Emmanuel Pont, Éditions Payot, 2025
Quand on parle des enjeux écologiques et de l’avenir de l’espèce humaine sur la planète Terre, revient souvent la question de la population ? Ce qui conduit certains à renoncer à avoir des enfants pour des raisons écologiques, afin d’ « éviter d’ajouter un être qui polluera inévitablement, ou lui épargner un avenir potentiellement sombre ». Cela conduit aussi à voir se développer des politiques de limitation autoritaire de la natalité (politique de l’enfant unique en Chine) ou réapparaître des discours déshumanisants ou eugénistes.

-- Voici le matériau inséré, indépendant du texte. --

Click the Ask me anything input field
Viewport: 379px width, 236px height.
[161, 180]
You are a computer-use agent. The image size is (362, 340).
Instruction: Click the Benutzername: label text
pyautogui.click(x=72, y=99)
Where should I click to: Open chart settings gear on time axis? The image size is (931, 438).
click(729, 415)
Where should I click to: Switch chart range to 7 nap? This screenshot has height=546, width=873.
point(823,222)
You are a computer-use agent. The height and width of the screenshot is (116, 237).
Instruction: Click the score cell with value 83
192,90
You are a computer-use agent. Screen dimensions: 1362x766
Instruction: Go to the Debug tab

Le grand mérite de l’ouvrage d’Emmanuel Pont est de présenter des données factuelles : sur la transition démographique déjà réalisée dans les pays les plus développés et en cours dans les autres, sur l’impact réel des augmentations de population dans les pays en développement, sur l’impact carbone d’un enfant dans un pays riche. Ces données permettent ainsi de montrer « qu’il n’y a pas de « bombe population » dans la mesure ou la population mondiale est en voie de stabilisation » et que la réduction de la population n’est pas un levier efficace pour résoudre la crise écologique. Les messages sur la réduction de population et sur l’immigration sont généralement le moyen pour les personnes au pouvoir (politiques et entreprises) de détourner l’attention sur les questions d’inégalités et justifier le statu quo. « Le nombre d’humains est beaucoup moins important que la manière dont ces derniers vivent et s’organisent ». Un ouvrage très intéressant sur le fond. Malheureusement l’écriture n’est pas très fluide et le souci de rigueur de l’auteur le conduit à abuser des chiffres, ce qui rend l’ouvrage un peu touffu.